2.4. De rechtbank heeft terecht aangenomen dat appellant geen belanghebbende is als bedoeld in artikel 1:2, eerste lid, van de Awb. Appellant woont in het dorp op een afstand van één tot anderhalve kilometer van de jachthaven en heeft vanuit zijn woning daarop geen zicht.
In de omstandigheid dat appellant een vaste ligplaats in de haven heeft en daar, naar gesteld, dagelijks aanwezig is, kan ook geen persoonlijk belang gevonden worden. Daarbij is in aanmerking genomen dat de boot van appellant niet geschikt is voor langdurig verblijf en ook de ligplaats zelf niet is bestemd om daar voor langere periode te vertoeven. Gelet op deze omstandigheden heeft de rechtbank terecht geoordeeld dat appellant zich in dat opzicht niet in voldoende mate van passanten van de jachthaven onderscheidt, die door het college evenmin als belanghebbenden zijn aangemerkt.

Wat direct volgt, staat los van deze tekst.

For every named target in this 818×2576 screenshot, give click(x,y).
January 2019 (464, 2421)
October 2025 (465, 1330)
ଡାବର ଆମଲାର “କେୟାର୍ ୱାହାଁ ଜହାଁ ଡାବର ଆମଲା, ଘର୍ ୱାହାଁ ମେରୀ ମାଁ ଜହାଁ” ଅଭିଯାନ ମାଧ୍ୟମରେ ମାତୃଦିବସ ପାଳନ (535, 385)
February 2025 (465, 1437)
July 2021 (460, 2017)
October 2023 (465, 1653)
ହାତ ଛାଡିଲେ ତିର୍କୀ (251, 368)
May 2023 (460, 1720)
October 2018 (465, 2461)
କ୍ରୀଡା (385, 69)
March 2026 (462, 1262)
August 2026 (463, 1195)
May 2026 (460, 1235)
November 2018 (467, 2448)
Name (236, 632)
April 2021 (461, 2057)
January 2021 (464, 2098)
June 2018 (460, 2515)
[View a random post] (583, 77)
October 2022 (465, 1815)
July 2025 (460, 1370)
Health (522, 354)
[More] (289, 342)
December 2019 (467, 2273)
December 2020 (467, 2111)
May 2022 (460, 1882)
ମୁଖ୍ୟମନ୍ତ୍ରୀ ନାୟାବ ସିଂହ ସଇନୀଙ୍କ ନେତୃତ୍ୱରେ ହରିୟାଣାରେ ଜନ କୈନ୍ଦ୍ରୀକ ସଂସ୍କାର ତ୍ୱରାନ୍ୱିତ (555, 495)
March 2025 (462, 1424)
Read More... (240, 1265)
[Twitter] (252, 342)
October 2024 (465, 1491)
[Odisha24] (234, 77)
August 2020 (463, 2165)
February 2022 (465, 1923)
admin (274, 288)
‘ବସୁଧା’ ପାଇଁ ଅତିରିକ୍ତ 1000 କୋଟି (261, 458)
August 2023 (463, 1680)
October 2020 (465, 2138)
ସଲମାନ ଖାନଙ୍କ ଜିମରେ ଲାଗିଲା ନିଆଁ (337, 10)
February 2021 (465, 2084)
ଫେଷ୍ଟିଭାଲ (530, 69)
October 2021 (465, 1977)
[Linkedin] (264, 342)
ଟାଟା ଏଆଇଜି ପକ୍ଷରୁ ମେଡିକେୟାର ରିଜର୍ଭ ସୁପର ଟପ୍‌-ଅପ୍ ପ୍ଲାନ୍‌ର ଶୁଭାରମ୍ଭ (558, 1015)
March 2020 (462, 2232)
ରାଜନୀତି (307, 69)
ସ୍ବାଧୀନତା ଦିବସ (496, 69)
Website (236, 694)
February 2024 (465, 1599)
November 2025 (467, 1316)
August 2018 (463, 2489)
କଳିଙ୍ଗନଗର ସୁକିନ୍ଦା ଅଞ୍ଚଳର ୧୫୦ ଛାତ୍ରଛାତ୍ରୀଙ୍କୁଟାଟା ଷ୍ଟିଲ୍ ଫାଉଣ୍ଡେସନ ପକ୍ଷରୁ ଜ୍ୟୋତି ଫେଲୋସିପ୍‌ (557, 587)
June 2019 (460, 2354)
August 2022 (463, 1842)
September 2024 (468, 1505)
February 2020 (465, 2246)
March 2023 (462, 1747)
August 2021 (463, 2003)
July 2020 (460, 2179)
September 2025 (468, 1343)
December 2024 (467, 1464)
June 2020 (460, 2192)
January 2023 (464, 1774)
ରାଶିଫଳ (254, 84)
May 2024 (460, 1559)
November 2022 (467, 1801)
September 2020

2.5. Voor zover appellant nog betoogt dat ook namens 600 andere opvarenden beroep en hoger beroep is ingesteld, faalt dit betoog. Het bij de rechtbank ingediende beroepschrift van 31 augustus 2006 en het hoger beroepschrift van 13 juni 2007, zijn alléén door appellant ingediend. Niet is gebleken dat de 600 opvarenden appellant gemachtigd hebben namens hen beroep en hoger beroep in te stellen.
2.6. Het hoger beroep is ongegrond. De aangevallen uitspraak dient te worden bevestigd.
2.7. Voor een proceskostenveroordeling bestaat geen aanleiding.
De Afdeling bestuursrechtspraak van de Raad van State
Recht doende in naam der Koningin:
bevestigt de aangevallen uitspraak.
Aldus vastgesteld door mr. T.M.A. Claessens, Lid van de enkelvoudige kamer, in tegenwoordigheid van mr. B. Klein Nulent, ambtenaar van Staat.